# [Task]
Your response to the data below should hold nothing except the lines from the one containing "[Visit us on Facebook] (535, 2522)" down to the one containing "Submit a request (137, 140)", reproduced exactly and without pictures.

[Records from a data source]
=== Begin Enclosure ===

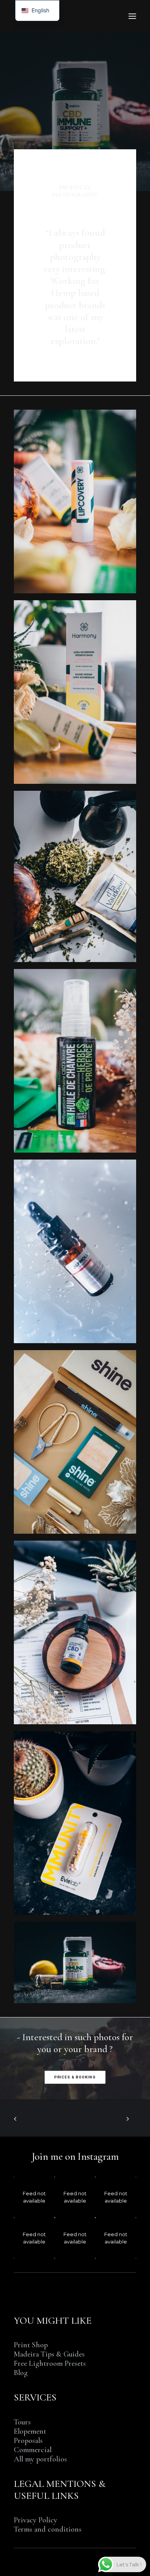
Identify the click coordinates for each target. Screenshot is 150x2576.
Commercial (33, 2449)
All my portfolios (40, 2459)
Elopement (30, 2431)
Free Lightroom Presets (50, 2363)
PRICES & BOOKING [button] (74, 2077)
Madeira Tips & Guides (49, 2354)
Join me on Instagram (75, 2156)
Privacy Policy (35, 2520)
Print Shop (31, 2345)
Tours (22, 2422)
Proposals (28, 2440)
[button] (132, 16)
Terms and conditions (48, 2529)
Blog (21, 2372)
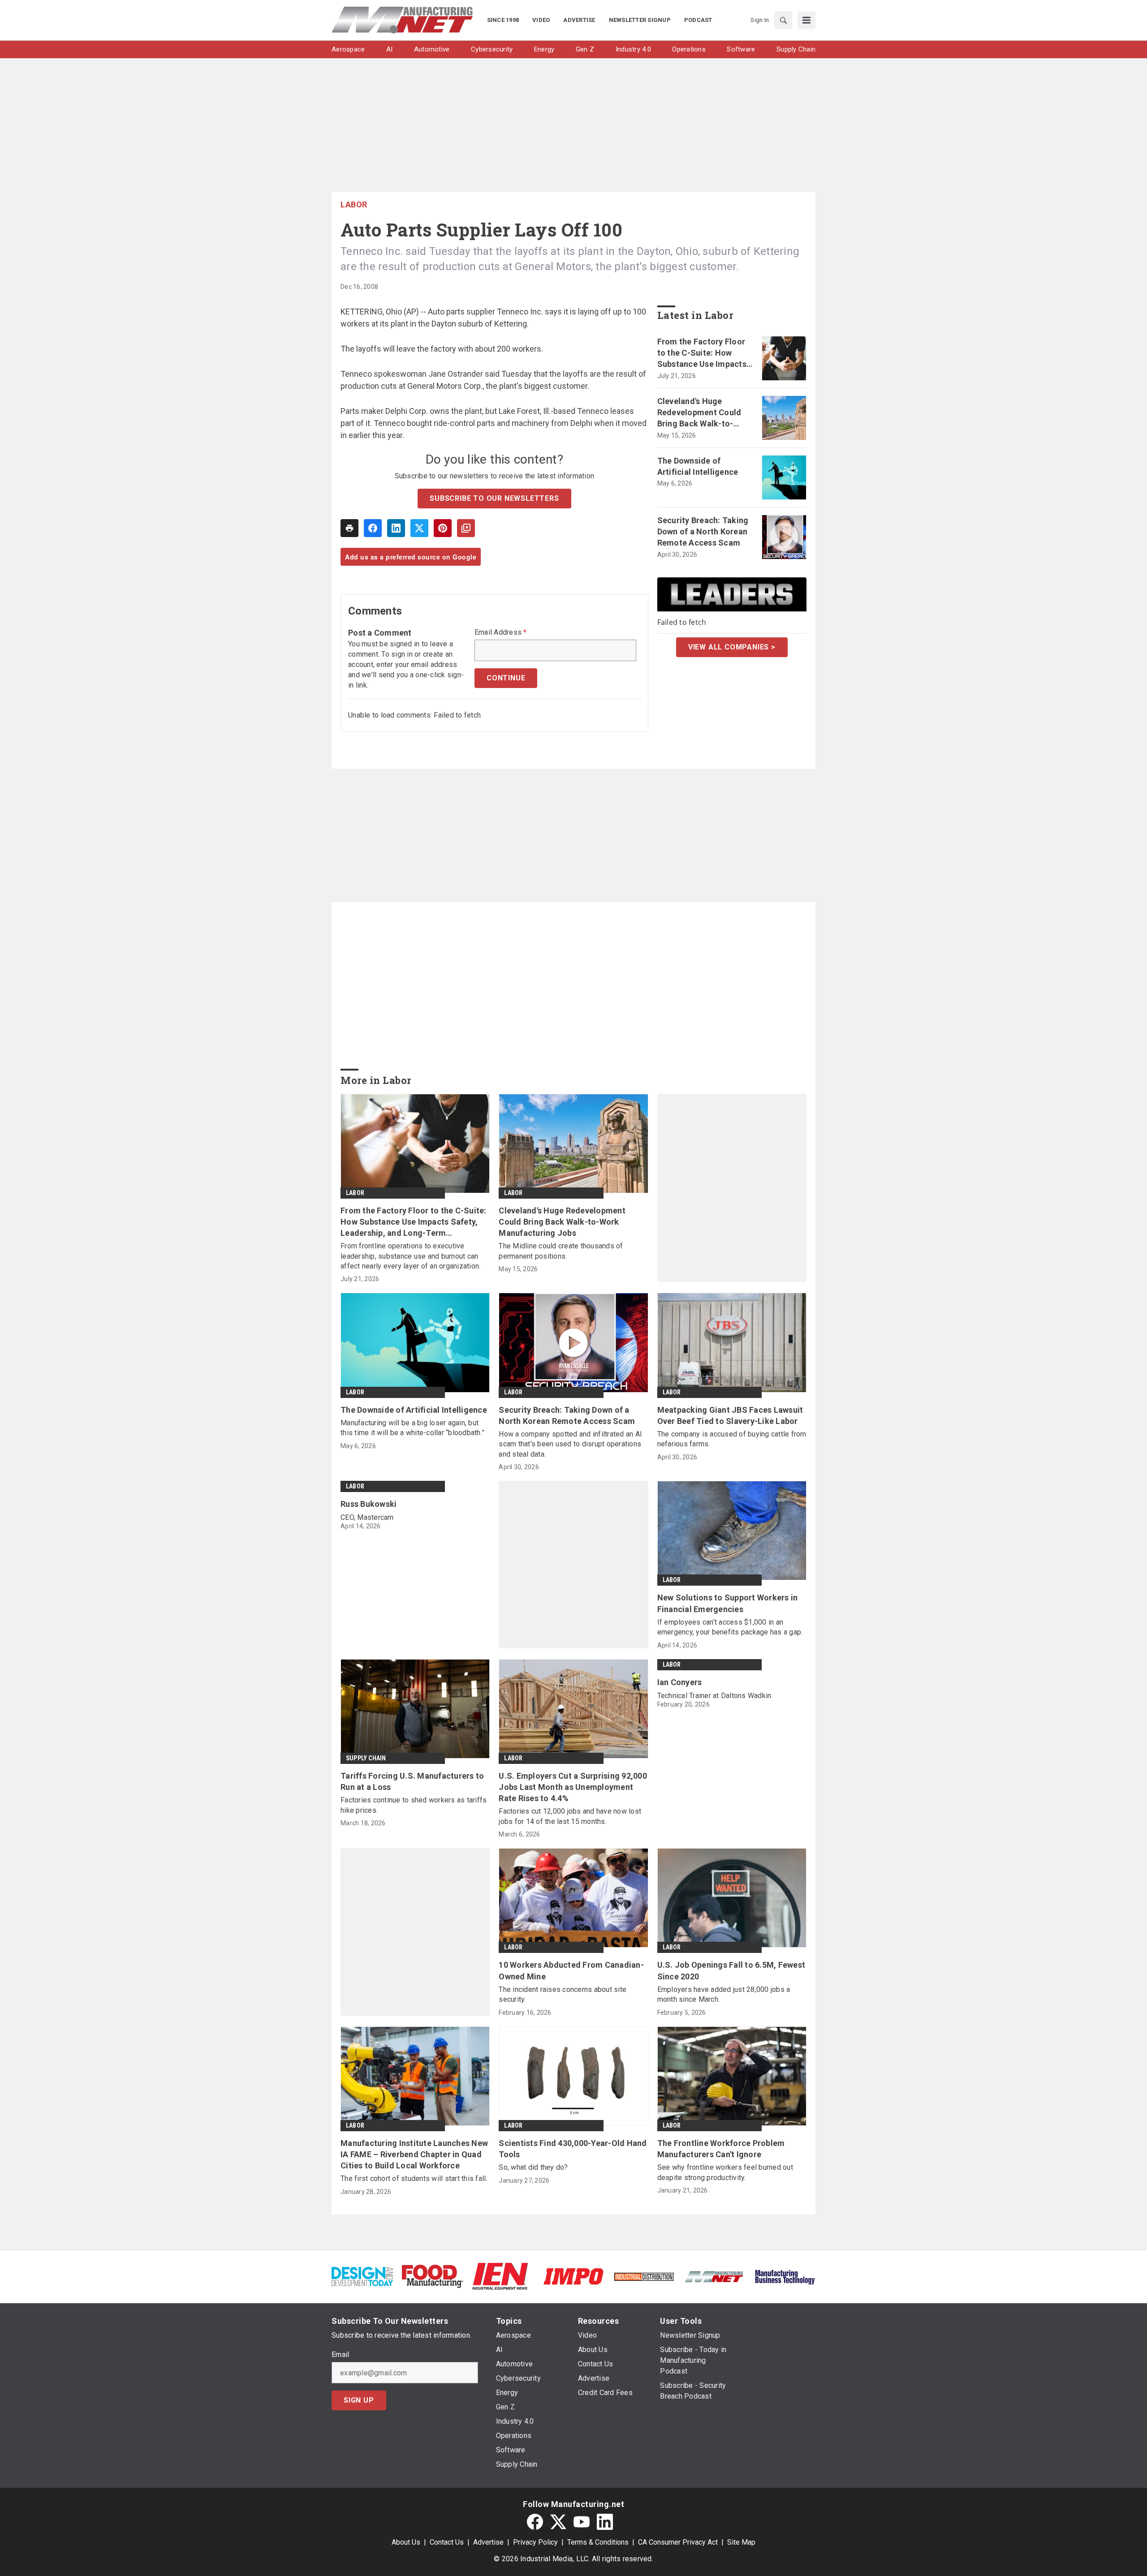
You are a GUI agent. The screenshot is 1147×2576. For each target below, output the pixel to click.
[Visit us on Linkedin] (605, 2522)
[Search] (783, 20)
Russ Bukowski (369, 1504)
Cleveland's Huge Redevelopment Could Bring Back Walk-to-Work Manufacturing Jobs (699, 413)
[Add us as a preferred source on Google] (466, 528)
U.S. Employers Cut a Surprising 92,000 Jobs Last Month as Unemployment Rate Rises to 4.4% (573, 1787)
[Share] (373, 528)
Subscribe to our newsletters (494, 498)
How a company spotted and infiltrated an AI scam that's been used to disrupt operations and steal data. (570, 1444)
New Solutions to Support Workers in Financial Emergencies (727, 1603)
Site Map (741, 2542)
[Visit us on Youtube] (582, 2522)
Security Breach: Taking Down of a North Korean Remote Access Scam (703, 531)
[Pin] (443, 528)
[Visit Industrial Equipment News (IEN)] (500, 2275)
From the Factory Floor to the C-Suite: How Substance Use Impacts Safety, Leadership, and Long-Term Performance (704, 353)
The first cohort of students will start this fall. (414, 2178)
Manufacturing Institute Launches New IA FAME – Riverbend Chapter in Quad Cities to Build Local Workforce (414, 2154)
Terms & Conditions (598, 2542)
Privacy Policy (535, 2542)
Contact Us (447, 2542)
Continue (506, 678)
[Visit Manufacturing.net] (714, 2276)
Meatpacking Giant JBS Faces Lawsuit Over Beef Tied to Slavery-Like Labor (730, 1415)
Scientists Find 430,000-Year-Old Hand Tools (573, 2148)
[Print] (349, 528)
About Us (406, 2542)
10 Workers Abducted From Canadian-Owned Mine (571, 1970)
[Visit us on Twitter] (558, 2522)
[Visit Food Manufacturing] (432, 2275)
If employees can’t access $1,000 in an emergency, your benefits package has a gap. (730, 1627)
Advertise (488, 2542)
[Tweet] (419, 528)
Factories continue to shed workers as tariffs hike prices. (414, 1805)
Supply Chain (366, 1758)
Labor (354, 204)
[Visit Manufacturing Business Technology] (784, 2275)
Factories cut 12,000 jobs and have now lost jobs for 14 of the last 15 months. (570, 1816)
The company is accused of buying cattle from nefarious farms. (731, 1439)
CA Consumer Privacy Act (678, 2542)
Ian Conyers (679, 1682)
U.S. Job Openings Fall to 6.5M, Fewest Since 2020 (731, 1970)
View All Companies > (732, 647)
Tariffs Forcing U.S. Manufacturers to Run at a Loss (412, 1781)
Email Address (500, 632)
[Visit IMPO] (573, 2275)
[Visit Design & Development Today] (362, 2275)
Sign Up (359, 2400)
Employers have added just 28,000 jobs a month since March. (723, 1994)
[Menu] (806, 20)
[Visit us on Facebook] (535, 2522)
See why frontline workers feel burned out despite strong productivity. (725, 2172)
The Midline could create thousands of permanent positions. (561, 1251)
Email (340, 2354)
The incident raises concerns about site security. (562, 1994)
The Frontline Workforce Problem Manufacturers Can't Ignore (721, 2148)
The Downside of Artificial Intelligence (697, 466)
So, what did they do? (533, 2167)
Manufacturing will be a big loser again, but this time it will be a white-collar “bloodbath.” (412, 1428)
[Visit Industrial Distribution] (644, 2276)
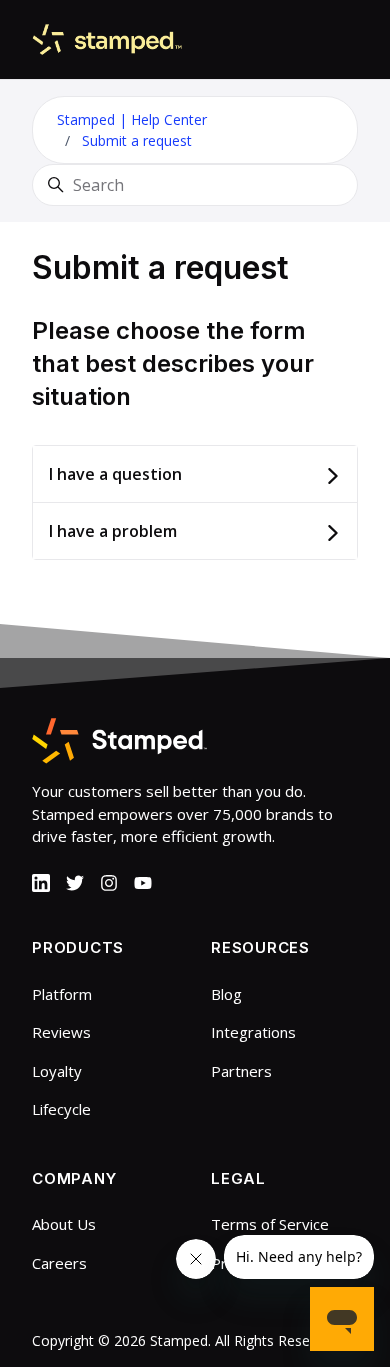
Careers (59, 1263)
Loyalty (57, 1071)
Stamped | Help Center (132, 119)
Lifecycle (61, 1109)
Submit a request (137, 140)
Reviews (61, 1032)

=== End Enclosure ===

# [Task response]
[Visit us on Facebook] (535, 2522)
See why frontline workers feel burned out despite strong productivity. (725, 2172)
The Midline could create thousands of permanent positions. (561, 1251)
Email (340, 2354)
The incident raises concerns about site security. (562, 1994)
The Frontline Workforce Problem Manufacturers Can't Ignore (721, 2148)
The Downside of Artificial Intelligence (697, 466)
So, what did they do? (533, 2167)
Manufacturing will be a big loser again, but this time it will be a white-collar “bloodbath.” (412, 1428)
[Visit Industrial Distribution] (644, 2276)
Careers (59, 1263)
Loyalty (57, 1071)
Stamped | Help Center (132, 119)
Lifecycle (61, 1109)
Submit a request (137, 140)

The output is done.